- _Request_
Please write out every line of the items below as a numbered list, skipping any blank lines and omitting the pictures.

(Data on locating visible targets)
=====
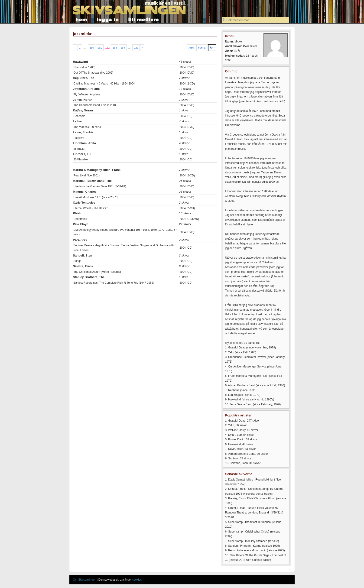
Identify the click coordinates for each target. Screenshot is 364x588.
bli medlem (144, 19)
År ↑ (212, 48)
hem (82, 19)
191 (99, 48)
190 (92, 48)
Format (202, 48)
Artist (191, 48)
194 (123, 48)
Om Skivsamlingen (84, 580)
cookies (137, 580)
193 (115, 48)
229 (136, 48)
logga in (108, 19)
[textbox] (255, 20)
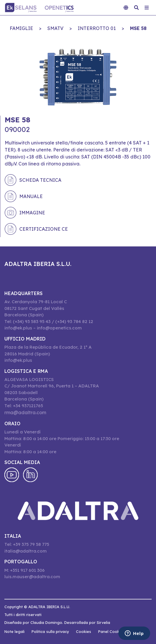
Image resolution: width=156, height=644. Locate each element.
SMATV (55, 28)
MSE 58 (138, 28)
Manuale (31, 196)
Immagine (32, 213)
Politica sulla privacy (50, 631)
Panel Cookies (111, 631)
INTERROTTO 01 (97, 28)
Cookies (84, 631)
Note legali (14, 631)
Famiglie (21, 28)
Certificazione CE (44, 229)
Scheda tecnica (40, 180)
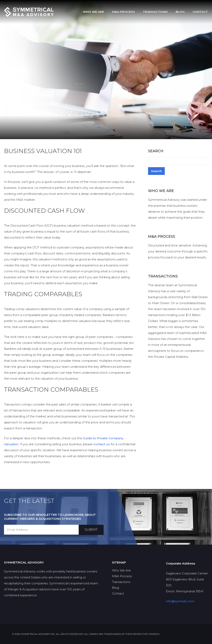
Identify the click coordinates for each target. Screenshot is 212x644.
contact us (101, 444)
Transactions (155, 12)
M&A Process (123, 12)
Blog (180, 12)
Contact (200, 12)
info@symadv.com (180, 601)
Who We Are (93, 12)
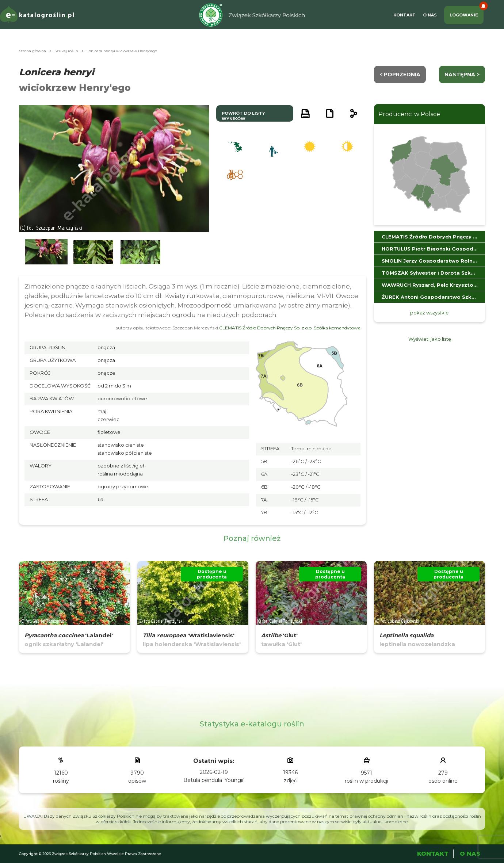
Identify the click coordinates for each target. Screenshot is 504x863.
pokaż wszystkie (429, 313)
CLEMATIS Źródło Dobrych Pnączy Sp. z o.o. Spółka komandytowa (290, 328)
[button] (46, 252)
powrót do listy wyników (243, 116)
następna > (462, 75)
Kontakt (404, 15)
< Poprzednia (400, 75)
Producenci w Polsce (409, 114)
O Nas (430, 15)
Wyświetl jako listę (429, 339)
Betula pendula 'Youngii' (214, 780)
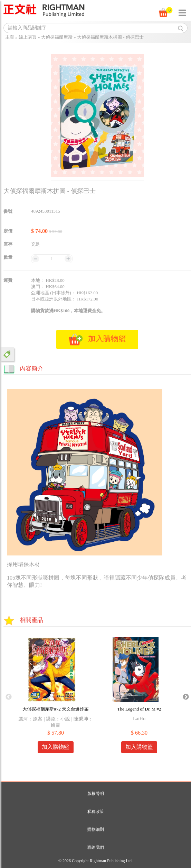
=====
- _Exercise answer_
1. Identify the click coordinates for each target. Screenshot is 364x588.
2. bli medlem (144, 19)
3. År ↑ (212, 48)
4. hem (82, 19)
5. 191 (99, 48)
6. 190 (92, 48)
7. Format (202, 48)
8. Artist (191, 48)
9. 194 (123, 48)
10. Om Skivsamlingen (84, 580)
11. cookies (137, 580)
12. 193 (115, 48)
13. 229 (136, 48)
14. logga in (108, 19)
15. [textbox] (255, 20)
16. Image resolution: width=156, height=644. Locate each element.
17. SMATV (55, 28)
18. MSE 58 (138, 28)
19. Manuale (31, 196)
20. Immagine (32, 213)
21. Politica sulla privacy (50, 631)
22. Panel Cookies (111, 631)
23. INTERROTTO 01 (97, 28)
24. Cookies (84, 631)
25. Note legali (14, 631)
26. Famiglie (21, 28)
27. Certificazione CE (44, 229)
28. Scheda tecnica (40, 180)
29. Identify the click coordinates for each target. Screenshot is 212x644.
30. contact us (101, 444)
31. Transactions (155, 12)
32. M&A Process (123, 12)
33. Blog (180, 12)
34. Contact (200, 12)
35. info@symadv.com (180, 601)
36. Who We Are (93, 12)
37. Identify the click coordinates for each target. Screenshot is 504x863.
38. pokaż wszystkie (429, 313)
39. CLEMATIS Źródło Dobrych Pnączy Sp. z o.o. Spółka komandytowa (290, 328)
40. [button] (46, 252)
41. powrót do listy wyników (243, 116)
42. następna > (462, 75)
43. Kontakt (404, 15)
44. < Poprzednia (400, 75)
45. Producenci w Polsce (409, 114)
46. O Nas (430, 15)
47. Wyświetl jako listę (429, 339)
48. Betula pendula 'Youngii' (214, 780)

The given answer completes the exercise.